• _Excerpted passage_
===
RAVING REVIEW: DATE WITH A VAMPIRE doesn’t pretend to be high art, and honestly, that’s part of its appeal. This is a late-era shot-on-video rarity that exists in the overlap between softcore cable erotica and backyard vampire horror, a time capsule from when independent filmmakers could press record on digital video and carve out shelf space at the local video store. Watching it now, especially in Visual Vengeance’s collector’s edition, feels less like revisiting a forgotten masterpiece and more like opening a sealed relic from the Skinemax era and letting it breathe again.


The premise, as expected, is straightforward. Violet, played by Lori Thomas, seduces both men and women, feeding as much on sexual tension as she does on blood. Her latest conquest is Chuck, a lonely young man who follows her home after an encounter at a bar. What follows is less an exploration of narrative and more a prolonged atmosphere of seduction, punctuated by vampires and occasional bursts of horror mixed into slow-burning softcore.

Let’s be clear about what this movie emphasizes. It’s not vampire mythology. It’s not complex character arcs. Its mood and half-naked bodies. Long, lingering bedroom scenes dominate the runtime, and whether that works for you depends entirely on your tolerance for extended erotic sequences with minimal plot. At just under an hour, DATE WITH A VAMPIRE still manages to feel padded, which says a lot about how deliberate its pacing is.

That said, there’s something oddly sincere about it. Director Jeffrey Arsenault isn’t winking at the audience. He’s not parodying the genre. He’s playing it straight, blending sensuality with low-fi horror aesthetics in a way that feels heartfelt rather than cynical. The Brooklyn locations, the dim interiors, the heavy use of shadow, the catalog classical music, it all gives the film a scrappy, DIY personality. This was Arsenault’s first feature shot on digital video instead of film, and you can feel that energy. It’s rough around the edges, but it’s also committed.
===
Entries pointing to text and elements
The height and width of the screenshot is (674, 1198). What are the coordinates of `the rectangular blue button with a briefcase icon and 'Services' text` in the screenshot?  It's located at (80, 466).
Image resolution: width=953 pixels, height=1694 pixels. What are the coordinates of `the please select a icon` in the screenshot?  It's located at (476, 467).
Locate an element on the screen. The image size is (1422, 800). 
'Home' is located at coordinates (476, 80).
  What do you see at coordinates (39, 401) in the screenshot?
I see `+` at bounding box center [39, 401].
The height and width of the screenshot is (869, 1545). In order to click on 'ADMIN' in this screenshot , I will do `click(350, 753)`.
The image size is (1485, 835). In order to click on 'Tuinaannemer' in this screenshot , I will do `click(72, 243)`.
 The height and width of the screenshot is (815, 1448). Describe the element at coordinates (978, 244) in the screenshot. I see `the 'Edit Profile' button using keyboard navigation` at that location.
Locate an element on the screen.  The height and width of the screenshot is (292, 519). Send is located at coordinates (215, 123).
===
• _Your tasks_
1) Quote the Date with a Vampire review word for word, starting with "RAVING REVIEW: DATE WITH" and going on through "it breathe again.".
2) In the Date with a Vampire review, which actor plays Violet?
3) Proceed with the review of Date with a Vampire, picking up after its last sentence.
These entries are separate material and have no connection to the review above them.

• _Task-by-task outputs_
1)
RAVING REVIEW: DATE WITH A VAMPIRE doesn’t pretend to be high art, and honestly, that’s part of its appeal. This is a late-era shot-on-video rarity that exists in the overlap between softcore cable erotica and backyard vampire horror, a time capsule from when independent filmmakers could press record on digital video and carve out shelf space at the local video store. Watching it now, especially in Visual Vengeance’s collector’s edition, feels less like revisiting a forgotten masterpiece and more like opening a sealed relic from the Skinemax era and letting it breathe again.

2) Lori Thomas plays Violet.

3)
Lori Thomas carries most of the film’s… well, everything. As Violet, she leans into the character’s predatory charm with confidence. There’s a measured calmness to her performance that makes the seductive elements believable within the movie’s heightened world. She doesn’t overplay the vampire angle. Instead, she treats it as an extension of her sexuality, which aligns with the film’s core concept, which explores hunger in all its forms.

Robin Macklin’s Chuck, on the other hand, functions more as a reactive presence. He spends much of the runtime fluctuating between arousal, confusion, and mild panic. The script gives him dialogue heavy with double meanings, but it rarely deepens his motivations beyond surface-level curiosity and attraction. Still, within the constraints of the material, Macklin holds his own.

Joe Zaso’s appearance as the so-called Basement Vampire injects a brief jolt of cult horror credibility. Zaso was and still is a staple of East Coast indie horror, and his presence adds some intrigue, even if it's a relatively small role. Cynthia Polakovich’s Rebecca subplot offers tension, though it ultimately feels more like an extended detour than a fully integrated story.

Where DATE WITH A VAMPIRE struggles most is in structural discipline. Scenes linger past their natural endpoint, music tracks play on repeat. Conversations stretch thin. There’s dialogue, more than you might expect, when it's not gratuitous chest shots, but much of it circles the same territory without adding much. The film can feel stuck in its own seduction loop.

From a technical standpoint, the Blu-ray presentation reflects the limitations of the original digital source. Dark scenes suffer from murky black levels, and image clarity dips in low light. But colors and flesh tones look accurate, and given that this is sourced from original tape elements, expectations should be adjusted accordingly. This is preservation, not reinvention. The audio, a Dolby Digital stereo mix, is serviceable; dialogue is clear, though the range is limited. And I, for one, am thrilled that no useless AI upscaling was used here.

The bonus features, however, are where this release truly shines. Interviews with Arsenault, Lindenmuth, Polakovich, and Zaso contextualize the film within New York’s no-budget horror scene. Hearing about the production facts, the era’s distribution landscape, and the ambition behind the project elevates appreciation for what’s on screen. The inclusion of BLOOD CRAVING (2002), positioned as a kind of spiritual successor, adds further value, even if that shorter feature feels incomplete in its current form.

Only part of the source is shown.